> DIRECTION: Reproduce all of the material below, renaming "Where should I click to" to "Where do I click to" and leaving everything else unchanged.
:: DATASET
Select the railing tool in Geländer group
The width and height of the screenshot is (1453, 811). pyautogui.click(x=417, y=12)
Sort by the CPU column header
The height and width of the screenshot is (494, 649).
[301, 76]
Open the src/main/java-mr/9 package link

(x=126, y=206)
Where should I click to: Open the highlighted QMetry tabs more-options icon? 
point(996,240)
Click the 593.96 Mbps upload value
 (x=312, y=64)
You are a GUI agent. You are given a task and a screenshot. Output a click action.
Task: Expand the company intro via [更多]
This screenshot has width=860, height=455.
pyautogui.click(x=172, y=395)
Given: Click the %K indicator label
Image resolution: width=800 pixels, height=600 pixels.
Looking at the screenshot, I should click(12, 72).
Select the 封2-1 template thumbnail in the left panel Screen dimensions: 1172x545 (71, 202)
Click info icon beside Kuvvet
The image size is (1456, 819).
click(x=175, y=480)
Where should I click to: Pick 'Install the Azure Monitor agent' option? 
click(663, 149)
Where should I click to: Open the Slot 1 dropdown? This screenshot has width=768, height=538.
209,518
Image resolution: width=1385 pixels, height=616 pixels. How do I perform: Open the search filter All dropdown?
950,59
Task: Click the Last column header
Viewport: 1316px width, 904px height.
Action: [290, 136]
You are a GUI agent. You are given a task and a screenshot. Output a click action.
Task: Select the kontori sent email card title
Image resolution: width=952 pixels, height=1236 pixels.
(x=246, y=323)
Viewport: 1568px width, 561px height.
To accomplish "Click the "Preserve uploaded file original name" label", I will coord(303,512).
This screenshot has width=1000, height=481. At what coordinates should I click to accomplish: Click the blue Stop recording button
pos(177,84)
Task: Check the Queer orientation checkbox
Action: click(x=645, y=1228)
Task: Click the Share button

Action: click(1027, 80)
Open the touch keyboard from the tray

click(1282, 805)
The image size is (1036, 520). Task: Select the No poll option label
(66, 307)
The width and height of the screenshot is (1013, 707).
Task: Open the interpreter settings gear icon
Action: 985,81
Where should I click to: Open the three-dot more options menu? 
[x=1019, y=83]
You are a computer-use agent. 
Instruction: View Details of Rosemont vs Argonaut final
::::
> TASK SOLUTION:
Select the railing tool in Geländer group
The width and height of the screenshot is (1453, 811). pyautogui.click(x=417, y=12)
Sort by the CPU column header
The height and width of the screenshot is (494, 649).
[301, 76]
Open the src/main/java-mr/9 package link

(x=126, y=206)
Where do I click to: Open the highlighted QMetry tabs more-options icon? 
point(996,240)
Click the 593.96 Mbps upload value
 (x=312, y=64)
You are a GUI agent. You are given a task and a screenshot. Output a click action.
Task: Expand the company intro via [更多]
This screenshot has width=860, height=455.
pyautogui.click(x=172, y=395)
Given: Click the %K indicator label
Image resolution: width=800 pixels, height=600 pixels.
Looking at the screenshot, I should click(12, 72).
Select the 封2-1 template thumbnail in the left panel Screen dimensions: 1172x545 (71, 202)
Click info icon beside Kuvvet
The image size is (1456, 819).
click(x=175, y=480)
Where do I click to: Pick 'Install the Azure Monitor agent' option? 
click(663, 149)
Where do I click to: Open the Slot 1 dropdown? This screenshot has width=768, height=538.
209,518
Image resolution: width=1385 pixels, height=616 pixels. How do I perform: Open the search filter All dropdown?
950,59
Task: Click the Last column header
Viewport: 1316px width, 904px height.
Action: [290, 136]
You are a GUI agent. You are given a task and a screenshot. Output a click action.
Task: Select the kontori sent email card title
Image resolution: width=952 pixels, height=1236 pixels.
(x=246, y=323)
Viewport: 1568px width, 561px height.
To accomplish "Click the "Preserve uploaded file original name" label", I will coord(303,512).
This screenshot has width=1000, height=481. At what coordinates should I click to accomplish: Click the blue Stop recording button
pos(177,84)
Task: Check the Queer orientation checkbox
Action: click(x=645, y=1228)
Task: Click the Share button

Action: click(1027, 80)
Open the touch keyboard from the tray

click(1282, 805)
The image size is (1036, 520). Task: Select the No poll option label
(66, 307)
The width and height of the screenshot is (1013, 707).
Task: Open the interpreter settings gear icon
Action: 985,81
Where do I click to: Open the three-dot more options menu? 
[x=1019, y=83]
You are a computer-use agent. 
Instruction: View Details of Rosemont vs Argonaut final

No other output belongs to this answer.